Chapter One
A/N—So, welcome, everyone, whoever you may be! This story is essentially going to be the marauders' lives at Hogwarts. It will remain in third person and I won't be adding any particularly major plot points that will affect the canon Harry Potter timeline, but I hope it doesn't get too boring! Don't be afraid to message me if it does—constructive criticism is welcome! Thanks so much for reading!
The world of Harry Potter belongs to JK Rowling
Sat in his office, Albus Dumbledore prepared himself for the upcoming year. September 1st had rolled around once again, and he was as ready as he would ever be. Which was, of course, even more prepared than necessary, given the fact that he was Albus Dumbledore. A wise man never denied his own ability where it was clear, he had once said. There were many things a man such as Albus Dumbledore had once said, and not all of them were as wise as that.
Hogwarts School of Witchcraft and Wizardry was polished and at the ready, the suits of armour shone, the portraits were free of the dust they had gathered over the six weeks in which no one but himself had been there to care for them and the house elves were cooking up their best feast yet down in the kitchens several floors below. It was true, Professor Dumbledore was as ready as he would ever be, but he still had an air of wariness about him as he mulled over what might happen in the year ahead. There were some big names approaching in the new set of first years. Potter, Snape, Mulciber, Black and Longbottom to name a few. Yes, it was good to remain wary, as you never know who could be lurking around the corner.
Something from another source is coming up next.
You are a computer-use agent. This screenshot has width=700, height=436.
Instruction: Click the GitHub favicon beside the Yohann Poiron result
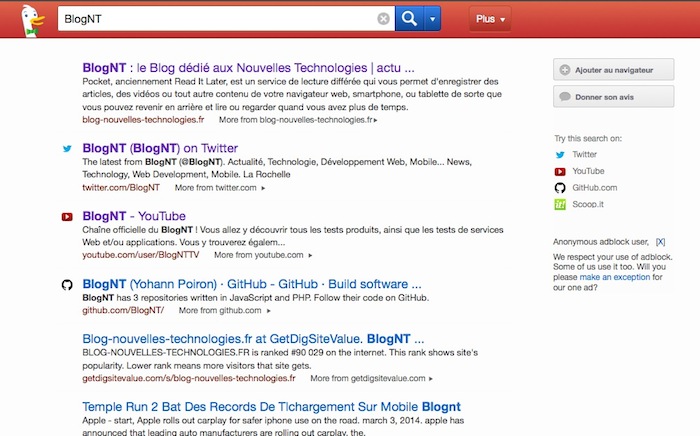[x=67, y=285]
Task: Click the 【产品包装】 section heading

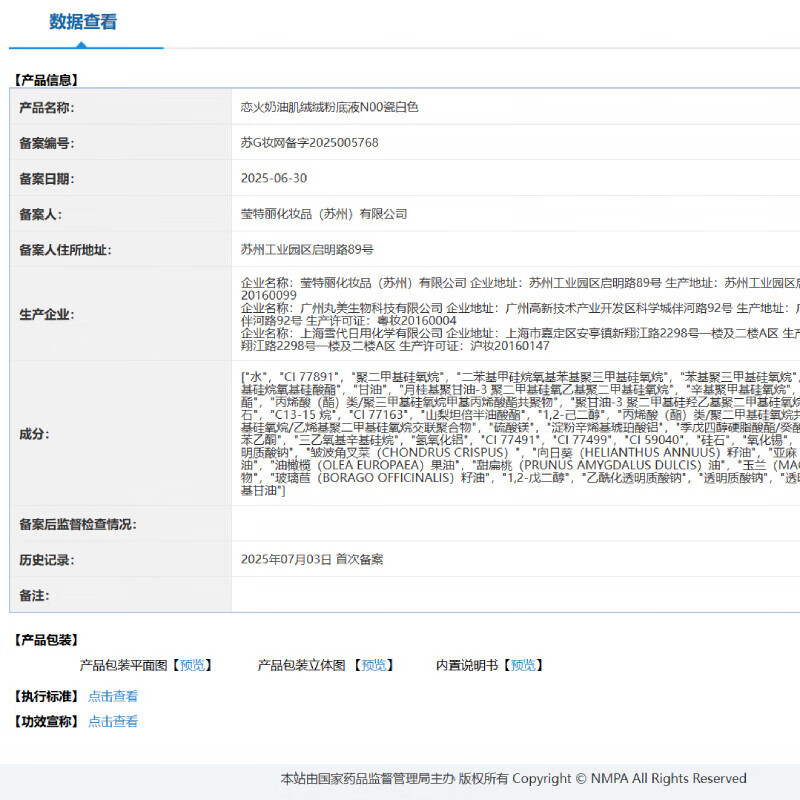Action: click(46, 640)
Platform nine and three quarters was buzzing. First years were grinning nervously, bouncing up and down on the balls of their feet, fifth years were groaning about the exams they would face at the end of the year, and seventh years were laughing and reminiscing with their old friends, all too aware that they would not be boarding the train in one year's time. Every few seconds, another family would appear seemingly through a solid brick wall, owls hooting from cages and broomsticks tied to trunks for safe keeping.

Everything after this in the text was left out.